2018年11月19日 | 絵本(昔話・外国)


    花仙人/松岡 享子・文 蔡皋・画/福音館書店/1998年


 今から千年前、皇帝仁宗(北宋)が中国を治めていたころの中国の昔話の再話。

 早くに妻を亡くして独り暮らしの秋先は、若いころから花が大好きで、人から”花きちがい”とよばれるほど。

 花屋で気に入った花を見つけると、手元に金があるかないかを考えるより花を買います。

 時がたち、秋先の庭は、みごとな花園になり、とりわけボタンは、五色の雲が舞いおりたようでした。
 秋先は、花の命を大切にし、人が花を折るのをおそれるあまり、めったに自分の庭に人をいれませんでした。

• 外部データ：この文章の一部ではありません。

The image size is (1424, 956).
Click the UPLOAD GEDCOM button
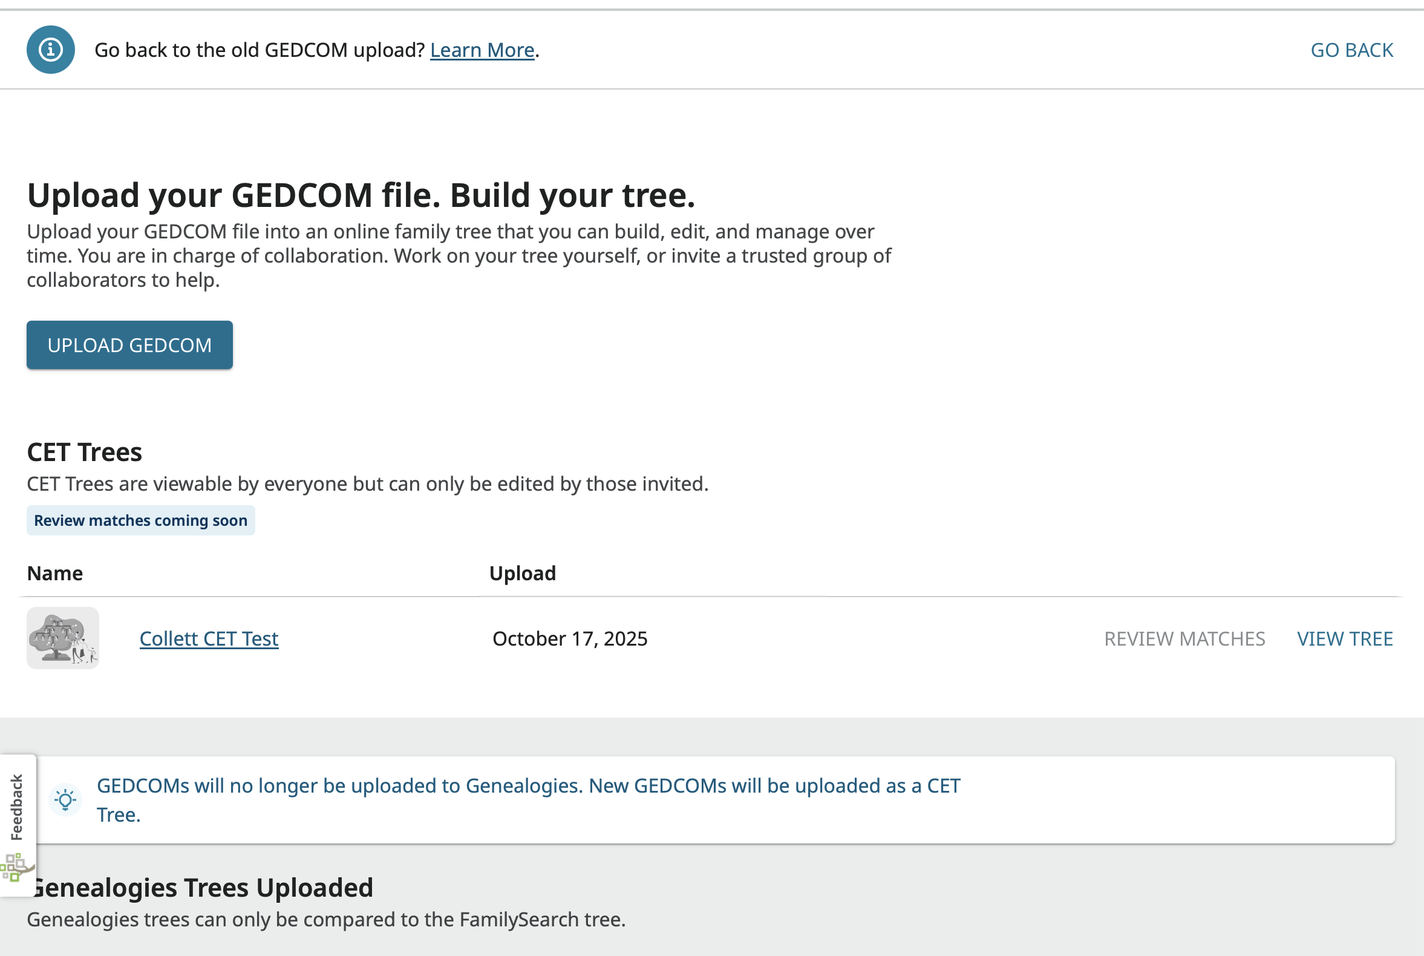[129, 345]
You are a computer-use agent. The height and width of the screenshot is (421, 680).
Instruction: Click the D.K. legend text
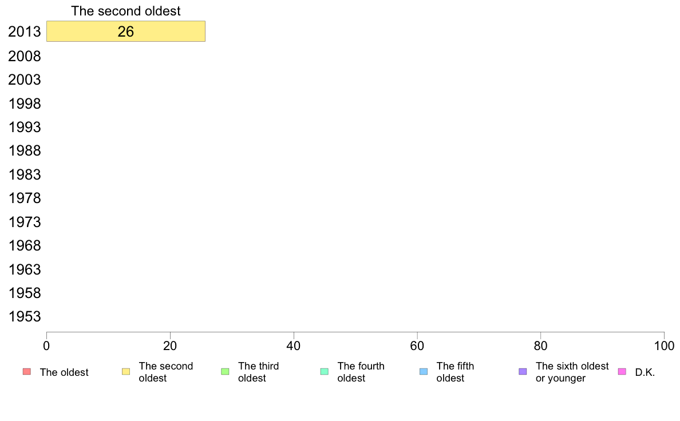[x=645, y=372]
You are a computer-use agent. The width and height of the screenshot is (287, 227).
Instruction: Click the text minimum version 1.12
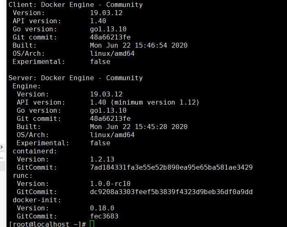click(155, 102)
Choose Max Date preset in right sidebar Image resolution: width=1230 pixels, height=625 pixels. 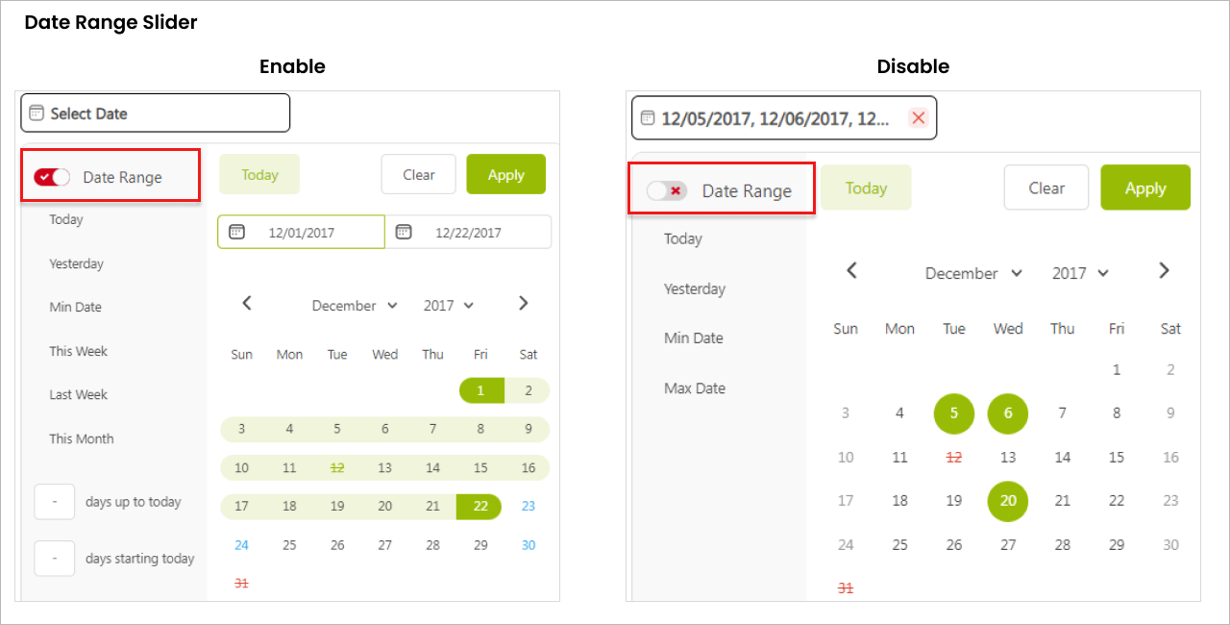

 ところが、秋先がすむ長楽村に別荘をもっていた張委が秋先の庭を見て、むりやり中にはいろうとします。さからえばよけいひどいことをするとしっていた秋先は、じっと我慢していました。
 張委とごろつきのような手下は酒もりをしようといいだし、大騒ぎ。そのうち張委が、庭を売ってくれるよういいだしますが、秋先はもちろんことわります。張委がよっぱらって、立ち上がると足元がふらついて、たまたま手にふれた花を折ろうとします。「折ってはならない」という秋先でしたが、手下が花を一本もぎとると、ほかの手下もおもしろがって手あたり次第、花を折りはじめます。

 無残になった花園で、秋先がなげいていると、年のころ16,7の美しい娘が声をかけてきました。なげく秋先に、娘は、「落花返枝の術」をつかい、もういちど花を枝にもどして姿をけします。

 「天の帝がつかわしてくださった仙人にちがいない!」と、秋先は天をあおいでお礼をいいます。

 それから、自分の心が狭かったと、花を見たいと人をこばまず、庭の門をひらいて、花をみんなに見てくださいと村人にすすめます。

 ところがうわさをきいた張委によって、妖術つかいとして訴えられます。娘の名前もこたえられない秋先は、妖術をつかったと、きめつけられてしまいます。

 けれども、再びむすめがあらわれて・・・。

 前段はゆったりすすみますが、ここからのテンポがダイナミックに展開します。

 娘というのは仙人でした。西洋だと妖精や魔法使いがでてきもおかしくありませんが、仙人というのがアジアらしい話です。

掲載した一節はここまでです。